=========
Run basic filter, conversion, slicing, and spatial analysis on Twitter data.
file name | Description |
---|---|
filter_japanese_text.py | Set of Mecab filters |
filter_text_nightley.py | Filter |
filter_text_twitter.py | Filter for typical tweet database |
convert_points_to_grid.py | Define spatiotemporal index for experiment. Slice tweets or gps to create density file |
convert_tweet_to_gensim.py | Slice tweets and convert to text files for gensim |
run_gensim_topicmodels.py | Run gensim topic modeling models to sliced tweets |
settings.py | Model and experiment settings |
- Python 3.4 or later
- PyMySQL
- MySQL
- config.cfg
- MeCab
You'll need a configuration file with twitter API authentication and MySQL connection information.

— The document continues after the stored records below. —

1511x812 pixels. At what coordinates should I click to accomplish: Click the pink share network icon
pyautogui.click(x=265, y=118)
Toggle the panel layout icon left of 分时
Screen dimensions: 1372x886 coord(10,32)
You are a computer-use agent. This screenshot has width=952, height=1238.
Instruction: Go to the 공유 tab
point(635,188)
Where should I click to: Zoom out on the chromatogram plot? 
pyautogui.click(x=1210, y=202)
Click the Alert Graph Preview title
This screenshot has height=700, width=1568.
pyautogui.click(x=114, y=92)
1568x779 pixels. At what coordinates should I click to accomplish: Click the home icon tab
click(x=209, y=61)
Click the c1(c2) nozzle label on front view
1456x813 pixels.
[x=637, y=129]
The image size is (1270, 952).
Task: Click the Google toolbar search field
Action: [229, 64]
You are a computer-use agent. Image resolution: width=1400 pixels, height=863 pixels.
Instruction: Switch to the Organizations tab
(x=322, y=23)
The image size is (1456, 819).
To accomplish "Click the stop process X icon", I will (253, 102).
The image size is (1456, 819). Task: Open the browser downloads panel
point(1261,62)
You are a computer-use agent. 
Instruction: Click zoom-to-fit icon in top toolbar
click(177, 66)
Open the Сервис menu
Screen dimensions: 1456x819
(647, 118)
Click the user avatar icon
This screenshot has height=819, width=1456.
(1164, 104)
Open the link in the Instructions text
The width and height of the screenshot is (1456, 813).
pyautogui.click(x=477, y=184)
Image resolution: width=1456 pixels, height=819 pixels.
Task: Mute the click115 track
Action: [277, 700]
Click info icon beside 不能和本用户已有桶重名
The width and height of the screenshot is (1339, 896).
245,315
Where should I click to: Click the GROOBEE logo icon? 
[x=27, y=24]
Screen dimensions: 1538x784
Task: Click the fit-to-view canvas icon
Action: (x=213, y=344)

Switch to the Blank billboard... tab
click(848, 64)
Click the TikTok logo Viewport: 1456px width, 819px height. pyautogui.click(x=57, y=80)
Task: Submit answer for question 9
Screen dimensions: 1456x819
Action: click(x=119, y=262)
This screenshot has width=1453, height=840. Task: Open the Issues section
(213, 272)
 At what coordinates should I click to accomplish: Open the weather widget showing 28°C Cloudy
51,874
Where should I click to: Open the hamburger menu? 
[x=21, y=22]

As specified on line 18, make a configuration file "config.cfg" in parent directory. It's a text file. in it, write your twitter API keys and MySQL connection file like below (replace * with your keys).
[twitter]
consumer_key = ****
consumer_secret = ****
access_token_key = ****
access_token_secret = ****
[remote_db]
host = ****
user = ****
passwd = ****
db_name = ****
-
Check and adjust settings.py Set model parameters, resource paths.
-
Run filter_text_twitter.py This will apply filter for word segmentation.
-
Run run_gensim_topicmodels.py This will run topic modeling